Passage shown:
######

WebAPI StreamContent vs PushStreamContent
Asked Answered
B

1

43

I'm implementing a MVC4 + WebAPI version of the BluImp jQuery File Upload all works well with my initial attempt but Im trying to ensure the best use of memory whilst downloading very large files (~2GB).

I've read Filip Woj's article on PushStreamContent and implemented it as best I can (removing the async parts - perhaps this is the problem?). When Im running tests and watching TaskManager Im not seeing much difference memory usage wise and Im trying to understand the difference between how the responses are handled.

Here's my StreamContent version:

private HttpResponseMessage DownloadContentNonChunked()
{
    var filename = HttpContext.Current.Request["f"];
    var filePath = _storageRoot + filename;
    if (File.Exists(filePath))
    {
        HttpResponseMessage response = new HttpResponseMessage(HttpStatusCode.OK);
        response.Content = new StreamContent(new FileStream(filePath, FileMode.Open, FileAccess.Read));
        response.Content.Headers.ContentType = new MediaTypeHeaderValue("application/octet-stream");
        response.Content.Headers.ContentDisposition = new ContentDispositionHeaderValue("attachment")
        {
            FileName = filename
        };
        return response;
    }
    return ControllerContext.Request.CreateErrorResponse(HttpStatusCode.NotFound, "");
}

And here's my PushStreamContent version:

public class FileDownloadStream
{
    private readonly string _filename;

    public FileDownloadStream(string filePath)

######

Written task 1: In the thread on WebAPI StreamContent versus PushStreamContent, what did the poster remove when implementing PushStreamContent?
The listing has no connection to the thread on WebAPI StreamContent and PushStreamContent.

######

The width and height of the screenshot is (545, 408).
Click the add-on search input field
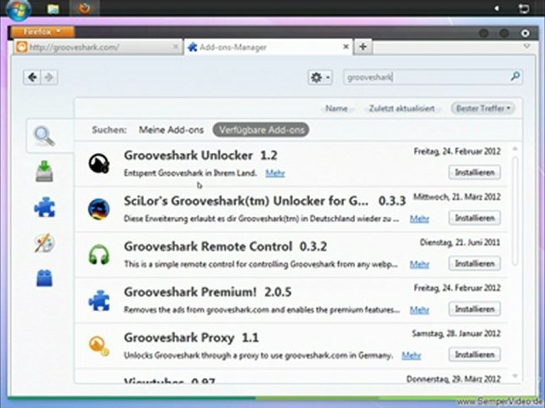[424, 77]
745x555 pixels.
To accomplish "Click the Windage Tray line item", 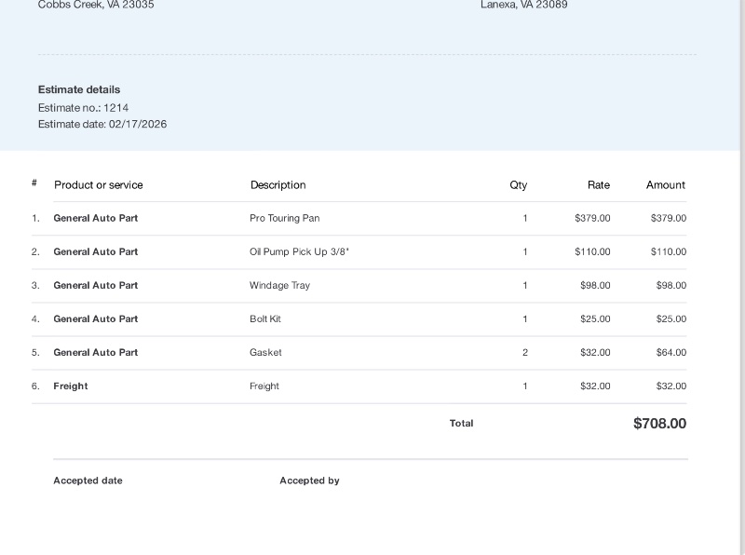I will (x=279, y=285).
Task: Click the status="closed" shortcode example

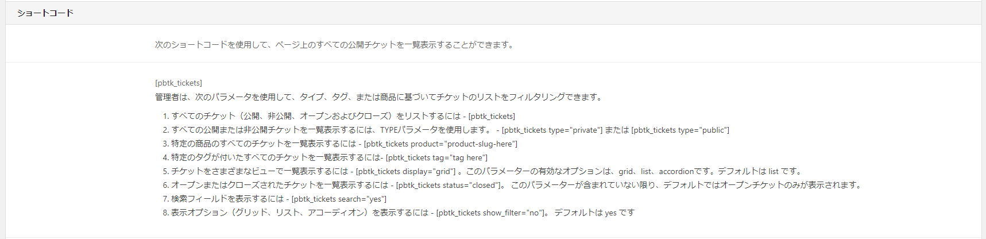Action: [x=450, y=185]
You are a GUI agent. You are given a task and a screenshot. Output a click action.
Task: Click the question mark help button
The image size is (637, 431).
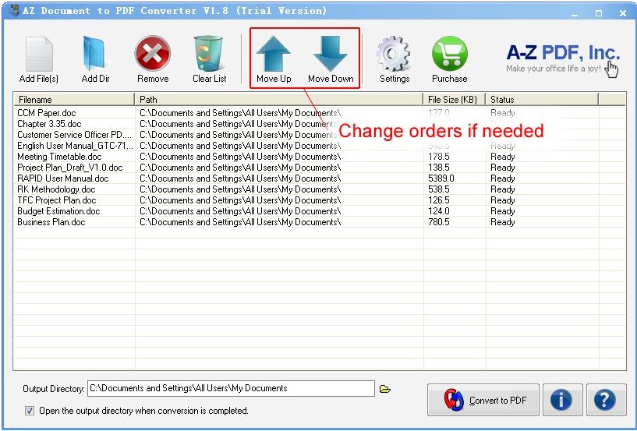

######

Written task 2: In the listing, rewrite the lines starting with the line with "You are a GUI" and going on through the end of the listing, replacing "help" with "settings" and changing nothing else. Leave the pictures out.

Correct response 1: The async parts.

Correct response 2:
You are a GUI agent. You are given a task and a screenshot. Output a click action.
Task: Click the question mark settings button
The image size is (637, 431).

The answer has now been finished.